All opiate medications prescribed must be brought to each visit. This means I must bring my opiate medication bottles with me to each visit in order for the physician to refill your medication. The medication will then be counted by an authorized Back to Life Pain Center staff member in a sterile manner to ensure that medications are being taken as prescribed and will document those findings in my chart.
If I demonstrate unacceptable behavior patterns, my doctor and/or his/her appropriately authorized assistant(s) may discontinue prescribing the narcotic medication(s) for me.
I must keep all regular follow up appointments as recommended by my doctor and/or his/her appropriately authorized assistant(s).
I agree to be seen/re-evaluated at a minimum of every two months, while receiving controlled substances prescriptions from Back to Life Pain Center.
Evidence of medication hoarding; increasing the amount of medication without communication to my doctor and/or his/her appropriately authorized assistant(s); refilling my prescriptions too frequently; getting the medication from multiple physicians; increasing the amount of the medication despite significant side effects; altering prescriptions; selling, trading, or giving away medication; un-approved use of other drugs (alcohol, sedatives, or suing non-prescription medications inconsistent with drug labeling) during narcotic analgesic treatment; or other unacceptable behavior will results in tapering and discontinuing of narcotic maintenance therapy.

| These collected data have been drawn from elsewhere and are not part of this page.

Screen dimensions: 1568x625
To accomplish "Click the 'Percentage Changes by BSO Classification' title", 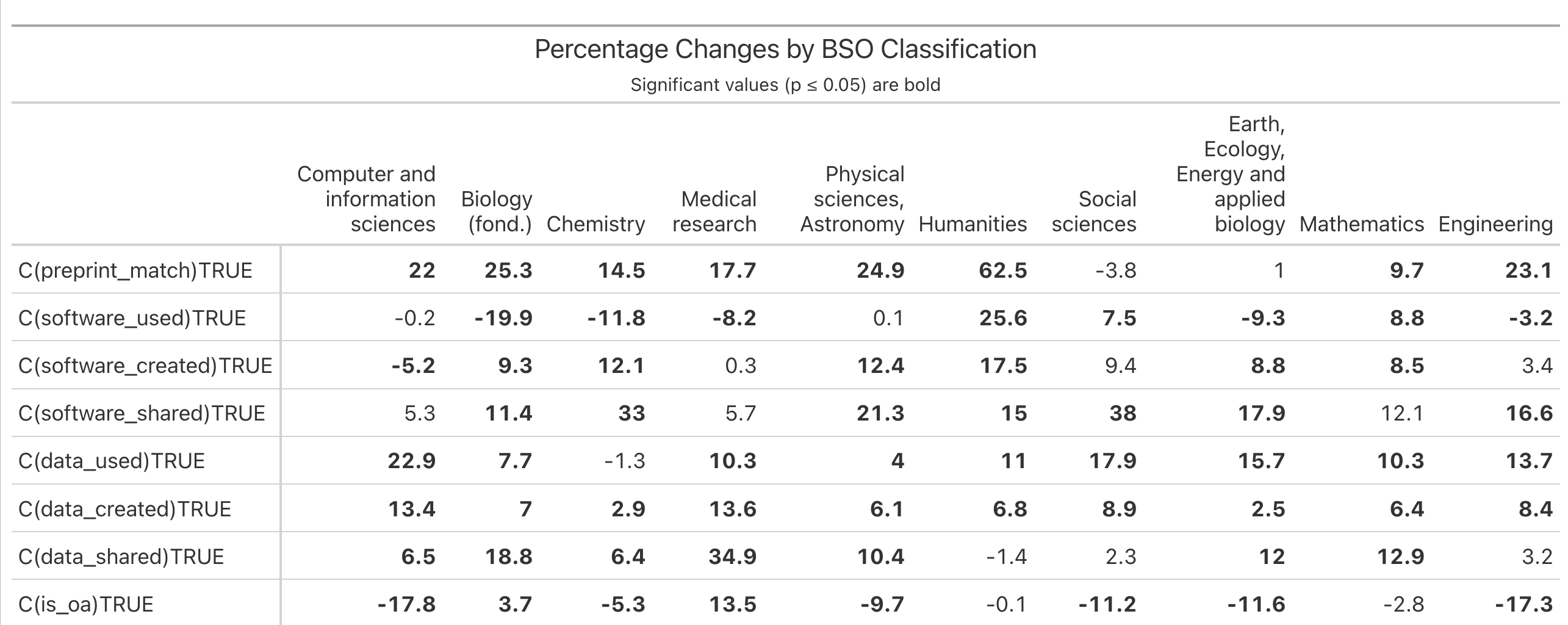I will 785,49.
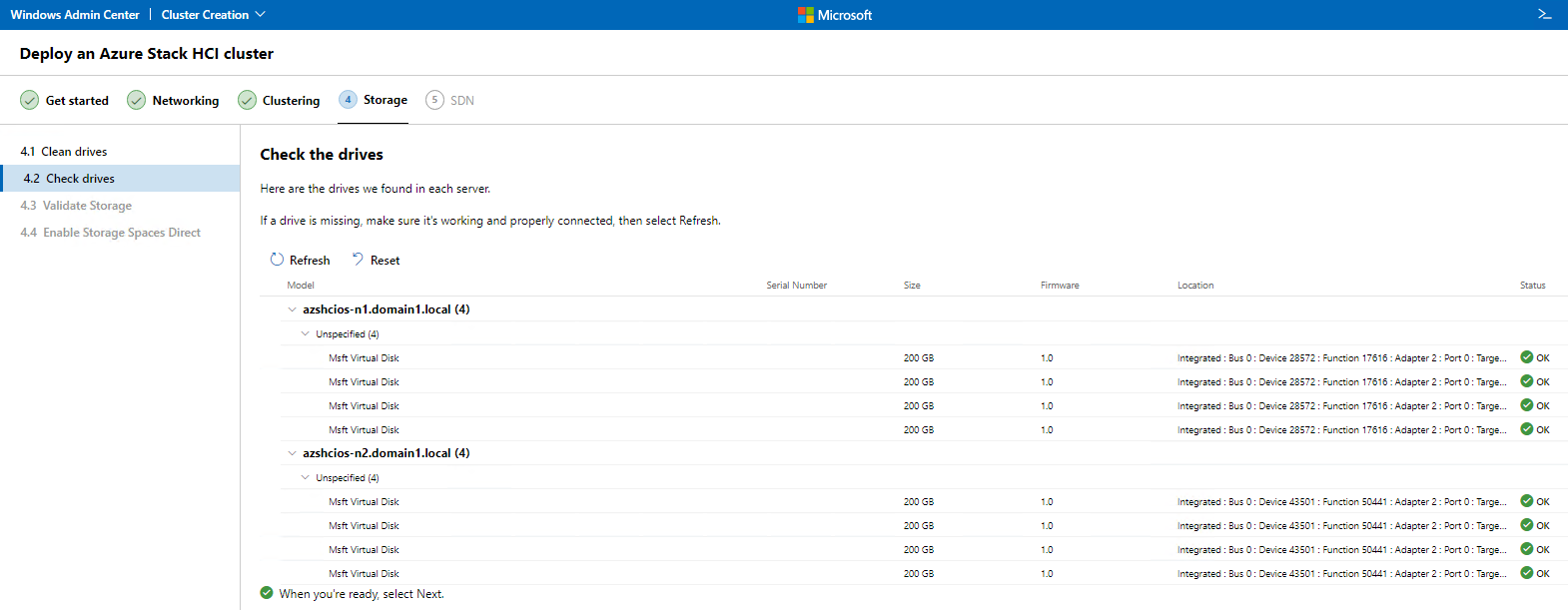Click the Refresh icon above the drive list
Viewport: 1568px width, 610px height.
[x=277, y=260]
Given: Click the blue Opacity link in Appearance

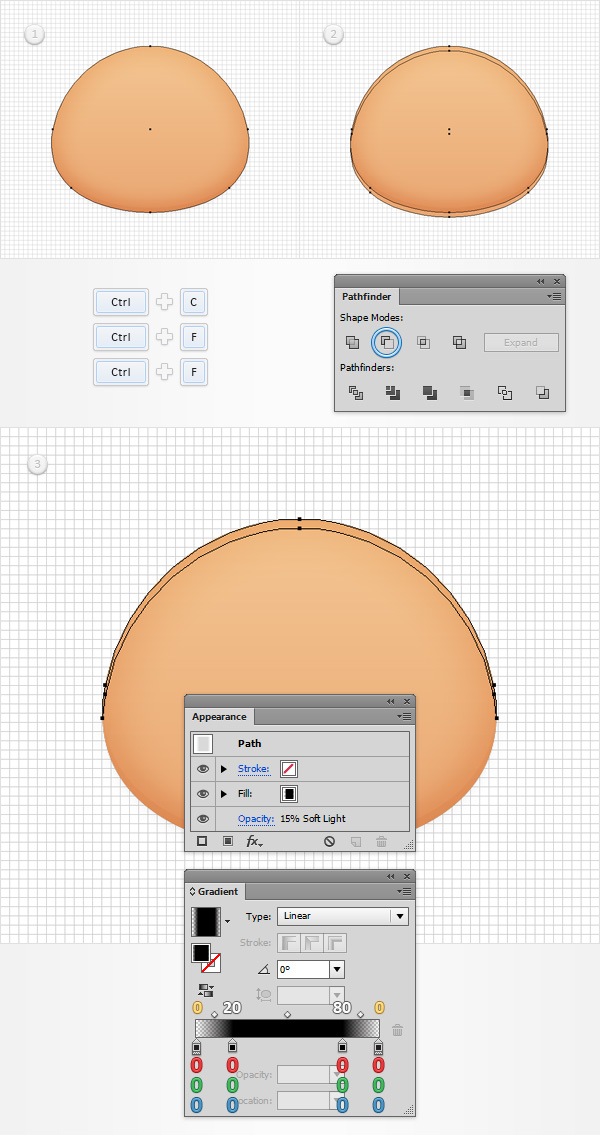Looking at the screenshot, I should tap(256, 819).
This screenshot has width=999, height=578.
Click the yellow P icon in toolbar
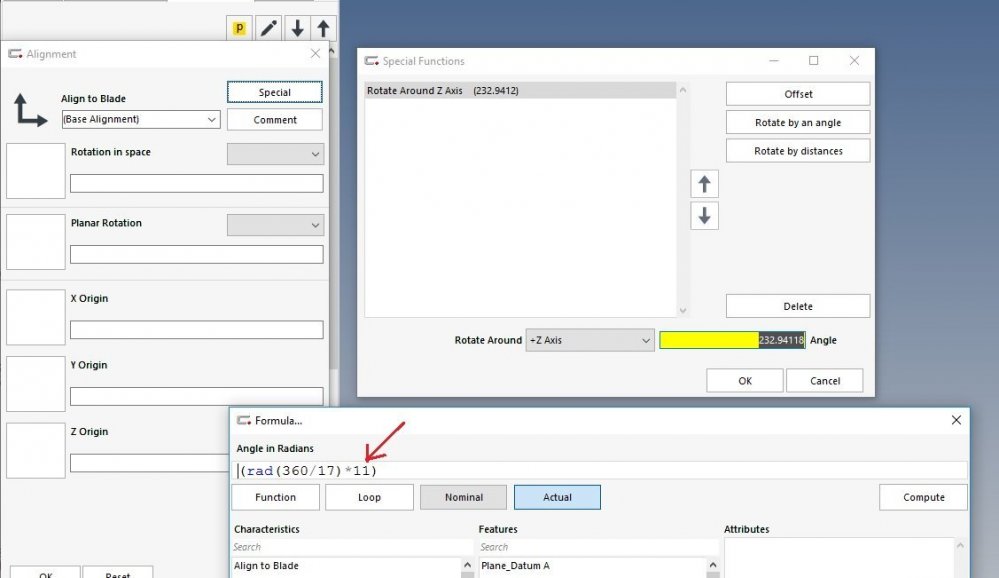point(240,28)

Failure to comply with any of the foregoing conditions may cause discontinuation of narcotic prescription(s) and/or your discharge from the care and treatment by Back to Life Pain Center. Discharge may be immediate for alleged criminal behavior.
I certify and agree to the following:
I am not currently abusing illicit or prescription drug(s) and I am not undergoing treatment for substance dependence or abuse. I am reading and making this agreement while in full possession of my faculties and not under the influence of any substance that might impair my judgement.
I have never been involved in the sale, illegal possession, diversion or transport of controlled substance(s) (narcotics, sleeping pills, nerve pills, or painkillers) or illegal substances (marijuana, cocaine, heroin, etc.) No guarantee or assurance has been made as to the results that may be obtained from chronic pain treatment. With full knowledge of the potential benefits and possible risks involved, I consent to chronic pain treatment, since I realize that I would otherwise continue to have chronic pain.
I wave the right of confidentiality for any federal authorities, local police or DEA in any formally initiated investigations related to the management of any controlled substances.
I have reviewed the Narcotic Side Effects Information that may be used in the treatment of my chronic pain. I fully understand the explanation regarding the benefits and the risks of this method. I agree to the use of narcotic medication(s) in the treatment of my chronic pain.